● **EXERCISE AIM**: Pull each line holding "will" out of the entries below.

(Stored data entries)
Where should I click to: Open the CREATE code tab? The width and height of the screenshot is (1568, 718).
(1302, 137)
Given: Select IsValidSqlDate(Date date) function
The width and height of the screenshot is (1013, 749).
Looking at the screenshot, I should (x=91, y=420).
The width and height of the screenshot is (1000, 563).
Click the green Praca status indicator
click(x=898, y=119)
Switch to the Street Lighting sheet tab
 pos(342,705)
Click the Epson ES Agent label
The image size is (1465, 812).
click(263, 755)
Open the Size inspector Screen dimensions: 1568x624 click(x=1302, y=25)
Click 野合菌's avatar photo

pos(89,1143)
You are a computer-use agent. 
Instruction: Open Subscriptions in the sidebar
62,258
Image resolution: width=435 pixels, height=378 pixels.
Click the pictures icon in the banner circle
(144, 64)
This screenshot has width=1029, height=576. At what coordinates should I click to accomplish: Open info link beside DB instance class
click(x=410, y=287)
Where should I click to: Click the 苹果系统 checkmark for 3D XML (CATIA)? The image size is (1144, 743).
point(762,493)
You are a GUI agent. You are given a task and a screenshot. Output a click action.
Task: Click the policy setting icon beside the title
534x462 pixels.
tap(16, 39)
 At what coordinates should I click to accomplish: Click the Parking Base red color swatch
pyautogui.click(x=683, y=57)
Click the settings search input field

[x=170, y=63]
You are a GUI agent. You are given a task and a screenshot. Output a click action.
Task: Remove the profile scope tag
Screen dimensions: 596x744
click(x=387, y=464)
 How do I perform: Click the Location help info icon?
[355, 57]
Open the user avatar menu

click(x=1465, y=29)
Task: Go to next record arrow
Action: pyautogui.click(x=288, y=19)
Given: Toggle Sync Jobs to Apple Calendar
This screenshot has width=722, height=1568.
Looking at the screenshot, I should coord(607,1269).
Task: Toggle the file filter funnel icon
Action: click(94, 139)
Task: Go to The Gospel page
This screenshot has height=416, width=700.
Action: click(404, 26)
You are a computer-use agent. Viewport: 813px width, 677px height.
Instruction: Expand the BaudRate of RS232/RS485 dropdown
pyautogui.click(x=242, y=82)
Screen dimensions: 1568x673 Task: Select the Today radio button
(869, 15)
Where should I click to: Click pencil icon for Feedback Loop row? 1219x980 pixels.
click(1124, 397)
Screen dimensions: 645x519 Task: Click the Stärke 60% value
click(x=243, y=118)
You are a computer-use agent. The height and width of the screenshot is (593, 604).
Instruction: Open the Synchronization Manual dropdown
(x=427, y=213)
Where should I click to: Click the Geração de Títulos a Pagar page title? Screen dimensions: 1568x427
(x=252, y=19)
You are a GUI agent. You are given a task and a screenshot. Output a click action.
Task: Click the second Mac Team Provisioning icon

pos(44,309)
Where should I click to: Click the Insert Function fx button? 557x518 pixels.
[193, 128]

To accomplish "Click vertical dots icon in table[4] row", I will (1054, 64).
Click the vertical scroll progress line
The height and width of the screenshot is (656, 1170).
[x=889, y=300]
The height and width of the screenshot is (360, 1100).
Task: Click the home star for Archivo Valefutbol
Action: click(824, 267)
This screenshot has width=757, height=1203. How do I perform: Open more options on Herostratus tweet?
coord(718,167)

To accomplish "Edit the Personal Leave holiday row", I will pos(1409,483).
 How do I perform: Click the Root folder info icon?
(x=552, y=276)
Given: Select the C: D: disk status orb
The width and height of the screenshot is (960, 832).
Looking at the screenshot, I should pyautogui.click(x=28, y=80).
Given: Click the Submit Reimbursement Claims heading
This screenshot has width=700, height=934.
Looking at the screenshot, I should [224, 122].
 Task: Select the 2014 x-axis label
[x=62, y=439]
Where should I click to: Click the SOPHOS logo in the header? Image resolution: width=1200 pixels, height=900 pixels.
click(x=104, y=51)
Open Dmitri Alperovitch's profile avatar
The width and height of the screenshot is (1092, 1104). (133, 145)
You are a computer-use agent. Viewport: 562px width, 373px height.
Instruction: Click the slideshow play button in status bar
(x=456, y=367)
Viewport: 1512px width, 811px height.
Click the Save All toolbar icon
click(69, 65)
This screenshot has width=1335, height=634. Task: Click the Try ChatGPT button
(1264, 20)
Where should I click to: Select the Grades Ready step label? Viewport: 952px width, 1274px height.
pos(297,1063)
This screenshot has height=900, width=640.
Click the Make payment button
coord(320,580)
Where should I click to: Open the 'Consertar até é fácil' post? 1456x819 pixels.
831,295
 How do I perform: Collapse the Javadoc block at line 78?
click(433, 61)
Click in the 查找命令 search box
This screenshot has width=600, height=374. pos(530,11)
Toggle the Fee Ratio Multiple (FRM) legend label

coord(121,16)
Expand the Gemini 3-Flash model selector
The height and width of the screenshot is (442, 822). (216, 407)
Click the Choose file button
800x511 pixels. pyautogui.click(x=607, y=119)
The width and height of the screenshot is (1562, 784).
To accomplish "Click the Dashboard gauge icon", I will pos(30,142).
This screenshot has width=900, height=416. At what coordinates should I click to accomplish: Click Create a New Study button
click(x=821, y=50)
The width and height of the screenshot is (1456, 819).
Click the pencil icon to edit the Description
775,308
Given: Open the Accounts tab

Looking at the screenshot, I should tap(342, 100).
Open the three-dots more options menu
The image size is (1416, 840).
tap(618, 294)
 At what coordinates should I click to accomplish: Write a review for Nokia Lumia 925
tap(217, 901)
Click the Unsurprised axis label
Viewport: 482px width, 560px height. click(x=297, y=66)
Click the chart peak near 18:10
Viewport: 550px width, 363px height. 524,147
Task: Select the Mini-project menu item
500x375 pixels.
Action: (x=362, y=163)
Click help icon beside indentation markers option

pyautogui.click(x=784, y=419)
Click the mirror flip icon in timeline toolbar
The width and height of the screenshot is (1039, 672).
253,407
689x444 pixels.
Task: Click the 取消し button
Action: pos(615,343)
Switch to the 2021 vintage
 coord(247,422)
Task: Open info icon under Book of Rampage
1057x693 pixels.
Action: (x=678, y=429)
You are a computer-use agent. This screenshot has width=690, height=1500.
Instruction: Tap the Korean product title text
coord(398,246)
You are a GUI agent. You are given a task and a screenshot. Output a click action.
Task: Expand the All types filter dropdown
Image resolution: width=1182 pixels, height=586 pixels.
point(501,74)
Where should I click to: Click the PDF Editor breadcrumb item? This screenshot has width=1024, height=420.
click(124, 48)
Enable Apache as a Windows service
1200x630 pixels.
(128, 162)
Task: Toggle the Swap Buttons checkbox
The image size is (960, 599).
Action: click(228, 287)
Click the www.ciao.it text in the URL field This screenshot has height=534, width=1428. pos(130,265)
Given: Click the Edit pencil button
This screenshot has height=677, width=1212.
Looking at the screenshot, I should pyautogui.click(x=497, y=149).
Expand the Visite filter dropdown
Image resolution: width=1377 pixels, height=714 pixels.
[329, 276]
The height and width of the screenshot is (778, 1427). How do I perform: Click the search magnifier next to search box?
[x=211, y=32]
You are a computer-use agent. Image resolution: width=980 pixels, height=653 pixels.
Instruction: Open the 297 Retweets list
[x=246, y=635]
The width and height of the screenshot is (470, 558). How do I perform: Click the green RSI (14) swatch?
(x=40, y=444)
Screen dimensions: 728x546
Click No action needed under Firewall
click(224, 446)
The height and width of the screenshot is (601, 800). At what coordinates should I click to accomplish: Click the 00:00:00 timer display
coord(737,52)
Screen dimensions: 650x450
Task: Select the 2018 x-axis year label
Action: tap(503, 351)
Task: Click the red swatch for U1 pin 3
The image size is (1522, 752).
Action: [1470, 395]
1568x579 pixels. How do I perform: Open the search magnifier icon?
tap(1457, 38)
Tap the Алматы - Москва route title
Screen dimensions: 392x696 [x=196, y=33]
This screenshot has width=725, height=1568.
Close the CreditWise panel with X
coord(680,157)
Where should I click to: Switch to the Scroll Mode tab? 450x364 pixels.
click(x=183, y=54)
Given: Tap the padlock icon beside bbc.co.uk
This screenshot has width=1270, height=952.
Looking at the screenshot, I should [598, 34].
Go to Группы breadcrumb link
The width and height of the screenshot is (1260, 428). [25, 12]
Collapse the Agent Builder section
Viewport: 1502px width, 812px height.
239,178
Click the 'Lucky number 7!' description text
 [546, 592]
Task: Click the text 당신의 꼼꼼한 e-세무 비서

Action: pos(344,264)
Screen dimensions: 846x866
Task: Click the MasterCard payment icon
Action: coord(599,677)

● **RESPONSE**:
To accomplish "Click vertical dots icon in table[4] row", I will (1054, 64).
To accomplish "Edit the Personal Leave holiday row", I will pos(1409,483).
To accomplish "Click the Dashboard gauge icon", I will pos(30,142).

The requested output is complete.